Task item. Copy out all the lines in the records that include the word "agent".
[[ Data supplied open ]]
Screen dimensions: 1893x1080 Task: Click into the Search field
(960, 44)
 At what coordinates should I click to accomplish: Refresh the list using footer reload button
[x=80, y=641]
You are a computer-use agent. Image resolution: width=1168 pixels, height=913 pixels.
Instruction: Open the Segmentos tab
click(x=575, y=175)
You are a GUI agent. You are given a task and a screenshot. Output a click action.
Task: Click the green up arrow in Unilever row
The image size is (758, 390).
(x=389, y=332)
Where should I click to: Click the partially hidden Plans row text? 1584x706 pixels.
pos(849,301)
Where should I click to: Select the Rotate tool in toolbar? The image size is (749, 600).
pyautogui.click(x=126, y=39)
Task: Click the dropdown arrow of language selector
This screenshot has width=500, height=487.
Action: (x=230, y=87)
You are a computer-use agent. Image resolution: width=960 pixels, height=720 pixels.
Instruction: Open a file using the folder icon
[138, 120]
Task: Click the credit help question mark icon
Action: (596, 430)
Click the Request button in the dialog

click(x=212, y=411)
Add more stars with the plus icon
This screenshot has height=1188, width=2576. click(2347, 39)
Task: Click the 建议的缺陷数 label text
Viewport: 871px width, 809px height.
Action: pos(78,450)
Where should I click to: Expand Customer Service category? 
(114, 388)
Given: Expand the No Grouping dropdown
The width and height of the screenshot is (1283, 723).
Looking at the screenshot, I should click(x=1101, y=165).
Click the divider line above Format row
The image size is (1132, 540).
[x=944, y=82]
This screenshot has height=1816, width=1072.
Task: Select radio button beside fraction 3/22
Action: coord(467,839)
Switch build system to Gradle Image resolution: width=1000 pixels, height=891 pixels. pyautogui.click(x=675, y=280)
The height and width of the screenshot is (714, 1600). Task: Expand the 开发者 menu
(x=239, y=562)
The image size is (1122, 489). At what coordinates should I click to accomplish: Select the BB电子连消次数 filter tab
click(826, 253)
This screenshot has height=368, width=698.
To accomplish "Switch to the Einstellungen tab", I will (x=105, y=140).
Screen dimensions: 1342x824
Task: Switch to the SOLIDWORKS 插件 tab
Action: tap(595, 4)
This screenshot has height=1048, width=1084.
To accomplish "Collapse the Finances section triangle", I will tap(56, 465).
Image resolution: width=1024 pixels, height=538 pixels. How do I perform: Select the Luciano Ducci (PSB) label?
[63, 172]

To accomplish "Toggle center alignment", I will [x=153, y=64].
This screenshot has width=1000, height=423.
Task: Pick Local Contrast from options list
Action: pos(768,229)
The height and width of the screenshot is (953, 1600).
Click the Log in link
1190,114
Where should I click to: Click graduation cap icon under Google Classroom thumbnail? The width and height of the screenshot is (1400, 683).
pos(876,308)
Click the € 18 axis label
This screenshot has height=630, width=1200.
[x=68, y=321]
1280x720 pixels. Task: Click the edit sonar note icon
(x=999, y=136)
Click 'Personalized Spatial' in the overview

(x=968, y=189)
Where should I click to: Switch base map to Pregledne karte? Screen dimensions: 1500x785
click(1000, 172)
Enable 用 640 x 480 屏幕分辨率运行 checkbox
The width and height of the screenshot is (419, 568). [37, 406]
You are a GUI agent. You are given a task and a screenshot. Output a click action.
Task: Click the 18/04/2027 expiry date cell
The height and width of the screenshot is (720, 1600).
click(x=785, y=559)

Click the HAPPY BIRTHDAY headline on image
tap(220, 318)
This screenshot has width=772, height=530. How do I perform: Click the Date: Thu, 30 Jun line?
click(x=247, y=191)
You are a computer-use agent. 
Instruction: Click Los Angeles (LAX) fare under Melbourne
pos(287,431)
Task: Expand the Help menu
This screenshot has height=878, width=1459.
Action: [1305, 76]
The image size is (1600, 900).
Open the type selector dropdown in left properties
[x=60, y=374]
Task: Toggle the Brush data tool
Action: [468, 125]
[[ Data supplied closed ]]
Your response.
You are a computer-use agent. Image resolution: width=1168 pixels, height=913 pixels.
You are a GUI agent. You are given a task and a screenshot. Output a click action.
You are a computer-use agent. Image resolution: width=960 pixels, height=720 pixels.
You are a GUI agent. You are given a task and a screenshot. Output a click action.
You are a computer-use agent. 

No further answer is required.